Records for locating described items
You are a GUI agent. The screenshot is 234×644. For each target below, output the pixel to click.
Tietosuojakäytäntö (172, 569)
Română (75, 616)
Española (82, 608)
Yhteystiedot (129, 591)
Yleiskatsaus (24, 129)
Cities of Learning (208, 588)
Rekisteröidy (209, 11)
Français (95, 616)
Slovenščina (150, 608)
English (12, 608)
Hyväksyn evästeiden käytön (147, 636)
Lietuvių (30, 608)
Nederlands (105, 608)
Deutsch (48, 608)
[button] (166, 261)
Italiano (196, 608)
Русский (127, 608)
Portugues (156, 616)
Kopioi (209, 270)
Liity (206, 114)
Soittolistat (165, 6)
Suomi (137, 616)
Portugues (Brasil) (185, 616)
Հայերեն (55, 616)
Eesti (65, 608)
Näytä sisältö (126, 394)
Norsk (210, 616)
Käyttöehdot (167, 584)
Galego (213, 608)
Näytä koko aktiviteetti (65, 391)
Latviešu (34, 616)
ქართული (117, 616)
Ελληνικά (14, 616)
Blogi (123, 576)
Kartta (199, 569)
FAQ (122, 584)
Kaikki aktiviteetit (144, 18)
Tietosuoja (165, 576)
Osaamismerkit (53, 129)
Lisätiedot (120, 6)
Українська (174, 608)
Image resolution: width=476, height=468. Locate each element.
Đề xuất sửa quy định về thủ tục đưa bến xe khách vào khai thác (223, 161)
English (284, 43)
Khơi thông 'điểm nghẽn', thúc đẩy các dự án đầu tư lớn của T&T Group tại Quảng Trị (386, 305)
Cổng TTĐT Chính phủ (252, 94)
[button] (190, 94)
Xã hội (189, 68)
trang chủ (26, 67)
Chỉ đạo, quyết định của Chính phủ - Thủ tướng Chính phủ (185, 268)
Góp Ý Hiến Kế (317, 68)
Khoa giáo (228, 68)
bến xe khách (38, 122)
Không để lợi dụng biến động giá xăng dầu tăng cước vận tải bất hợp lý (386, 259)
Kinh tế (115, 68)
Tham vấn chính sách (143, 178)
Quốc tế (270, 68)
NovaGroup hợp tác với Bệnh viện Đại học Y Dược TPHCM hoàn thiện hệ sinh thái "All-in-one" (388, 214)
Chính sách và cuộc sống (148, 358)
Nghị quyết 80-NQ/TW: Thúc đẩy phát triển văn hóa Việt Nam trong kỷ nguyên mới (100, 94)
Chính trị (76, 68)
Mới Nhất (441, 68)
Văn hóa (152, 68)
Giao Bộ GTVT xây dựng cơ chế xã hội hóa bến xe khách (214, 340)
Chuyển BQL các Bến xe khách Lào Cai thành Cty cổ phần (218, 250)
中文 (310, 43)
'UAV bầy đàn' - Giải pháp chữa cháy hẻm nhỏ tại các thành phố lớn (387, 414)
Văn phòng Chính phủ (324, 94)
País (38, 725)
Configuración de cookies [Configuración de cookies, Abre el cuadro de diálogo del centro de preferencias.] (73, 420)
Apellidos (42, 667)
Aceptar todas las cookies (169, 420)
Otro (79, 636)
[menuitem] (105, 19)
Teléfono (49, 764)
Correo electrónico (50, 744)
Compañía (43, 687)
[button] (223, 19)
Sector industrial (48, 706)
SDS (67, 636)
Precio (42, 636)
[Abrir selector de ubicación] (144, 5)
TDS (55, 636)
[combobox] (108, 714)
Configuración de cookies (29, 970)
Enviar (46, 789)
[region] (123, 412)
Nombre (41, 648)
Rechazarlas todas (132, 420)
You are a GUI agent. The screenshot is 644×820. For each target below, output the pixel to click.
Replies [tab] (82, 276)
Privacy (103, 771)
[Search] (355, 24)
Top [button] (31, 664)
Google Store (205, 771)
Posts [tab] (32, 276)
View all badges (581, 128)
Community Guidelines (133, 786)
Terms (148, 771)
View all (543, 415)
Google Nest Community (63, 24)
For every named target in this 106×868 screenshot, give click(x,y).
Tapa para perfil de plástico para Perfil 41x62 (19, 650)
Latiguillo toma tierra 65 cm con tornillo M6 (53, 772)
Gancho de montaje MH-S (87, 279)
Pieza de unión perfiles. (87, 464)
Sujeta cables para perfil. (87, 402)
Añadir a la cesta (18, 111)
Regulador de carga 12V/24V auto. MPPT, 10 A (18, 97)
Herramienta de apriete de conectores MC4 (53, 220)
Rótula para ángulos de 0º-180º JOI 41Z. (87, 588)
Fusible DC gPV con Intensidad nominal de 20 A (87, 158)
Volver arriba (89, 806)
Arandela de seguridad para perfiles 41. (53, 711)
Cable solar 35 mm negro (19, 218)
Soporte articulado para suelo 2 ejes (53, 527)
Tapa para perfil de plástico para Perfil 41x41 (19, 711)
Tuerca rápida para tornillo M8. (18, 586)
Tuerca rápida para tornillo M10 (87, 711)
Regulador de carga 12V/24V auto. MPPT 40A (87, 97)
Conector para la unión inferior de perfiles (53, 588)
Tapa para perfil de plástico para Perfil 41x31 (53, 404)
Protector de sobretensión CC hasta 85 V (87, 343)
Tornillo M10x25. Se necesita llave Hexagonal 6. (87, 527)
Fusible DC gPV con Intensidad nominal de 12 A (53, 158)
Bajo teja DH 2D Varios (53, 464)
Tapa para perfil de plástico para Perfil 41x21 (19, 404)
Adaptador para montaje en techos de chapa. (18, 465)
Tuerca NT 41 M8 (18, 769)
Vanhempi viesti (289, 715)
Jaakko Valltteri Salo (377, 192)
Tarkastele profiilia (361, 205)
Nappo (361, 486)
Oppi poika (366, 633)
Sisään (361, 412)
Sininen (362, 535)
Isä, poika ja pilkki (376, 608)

* **Instruction**: Gather every line of the items above that contains the string "screenshot". Matching is case-sensitive.

* **Output**:
You are a GUI agent. The screenshot is 234×644. For each target below, output the pixel to click.
You are a GUI agent. The screenshot is 644×820. For each target below, output the pixel to click.
For every named target in this 106×868 screenshot, give click(x,y).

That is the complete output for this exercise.